(STUDY TEXT):
-.-.-
So, the Potomac resident was delighted when her son, who has autism and doesn’t speak, got in the horse’s saddle in the first five minutes of his therapeutic horseback riding lessons at the Potomac Horse Center in Gaithersburg, and expressed such an interest in the horse and the activity.
‘‘It’s great because I see progress,” said Zeiberg, who added that Zak has been taking lessons for about a year.
Many parents of disabled children are amazed at how easily their children take to therapeutic horseback riding and how much they enjoy and benefit from it.
Therapeutic riding is specially designed horseback riding lessons that help people with a range of disabilities from autism to cerebral palsy. The balance, socialization and concentration that is needed to ride a horse has helped people with physical, social and cognitive disabilities dating back to as early as 600 B.C., according to Wikepedia, the online encyclopedia.
The Potomac Horse Center has offered therapeutic riding for 15 years and currently has students, of various ages ranging from 5 to 75, with a variety of disabilities, including depression, Down syndrome and speech language deficits.
-.-.-
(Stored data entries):
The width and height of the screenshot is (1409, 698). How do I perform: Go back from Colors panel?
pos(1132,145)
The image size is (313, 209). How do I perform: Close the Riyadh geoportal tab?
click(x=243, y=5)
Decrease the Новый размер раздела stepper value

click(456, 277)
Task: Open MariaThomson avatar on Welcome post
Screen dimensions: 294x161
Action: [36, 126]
-.-.-
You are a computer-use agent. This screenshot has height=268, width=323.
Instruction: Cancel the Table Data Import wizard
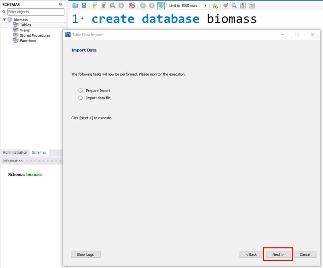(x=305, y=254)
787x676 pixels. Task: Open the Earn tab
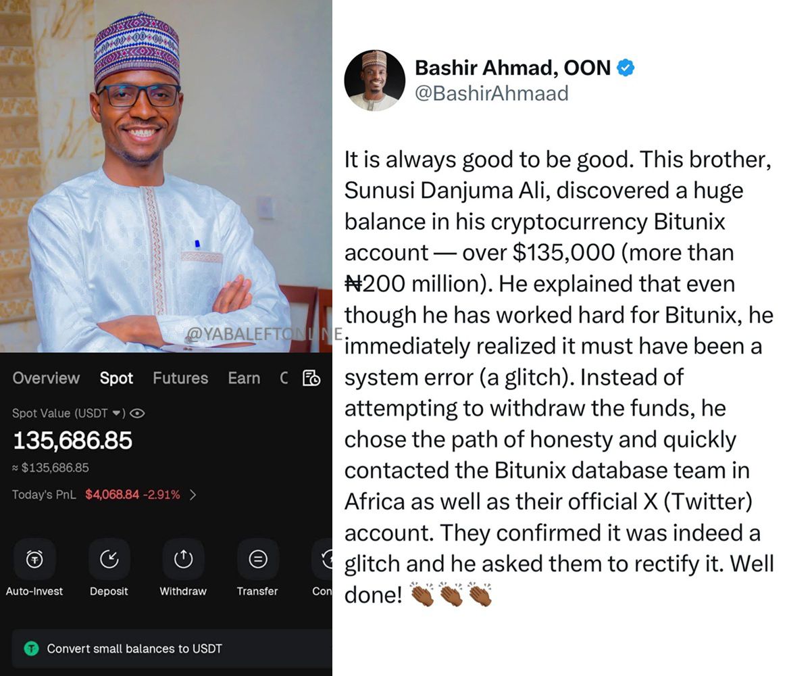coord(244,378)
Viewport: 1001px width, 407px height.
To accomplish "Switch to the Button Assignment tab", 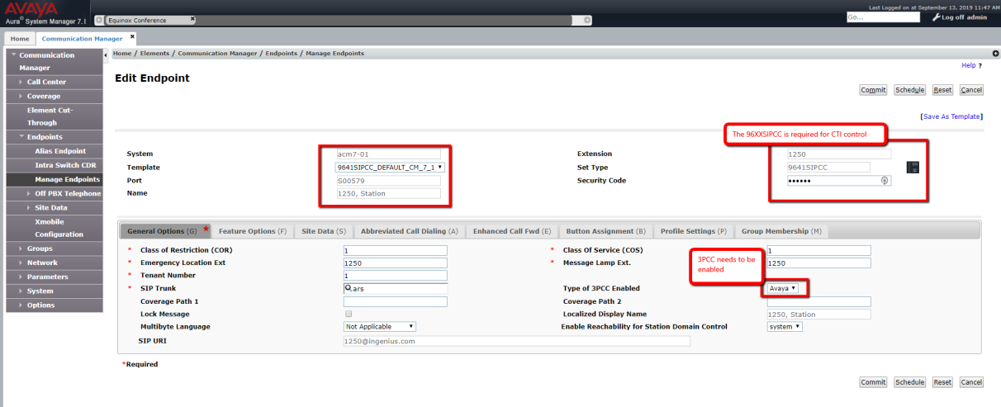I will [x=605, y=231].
-.-.-
(EXERCISES):
**a.** Answer these questions using the therapeutic riding article:
(i) About how long has Zak been taking lessons?
(ii) For how many years has the Potomac Horse Center offered therapeutic riding?
(iii) What is the age range of the center's current students?
**b.** Please rewrite the paragraph in the therapeutic riding article that begins "The Potomac Horse Center has offered" as a bulleted list that keeps its main facts.
**c.** Translate this sentence from the therapeutic riding article into Spanish: "Many parents of disabled children are amazed at how easily their children take to therapeutic horseback riding and how much they enjoy and benefit from it."

(ANSWERS BY ITEM):
**a.**
(i) About a year.
(ii) 15 years.
(iii) From 5 to 75.

**b.**
- The Potomac Horse Center has offered therapeutic riding for 15 years.
- Its current students range in age from 5 to 75.
- The students have a variety of disabilities, including depression, Down syndrome and speech language deficits.

**c.** Muchos padres de niños con discapacidad se sorprenden de la facilidad con que sus hijos se adaptan a la equitación terapéutica y de cuánto la disfrutan y se benefician de ella.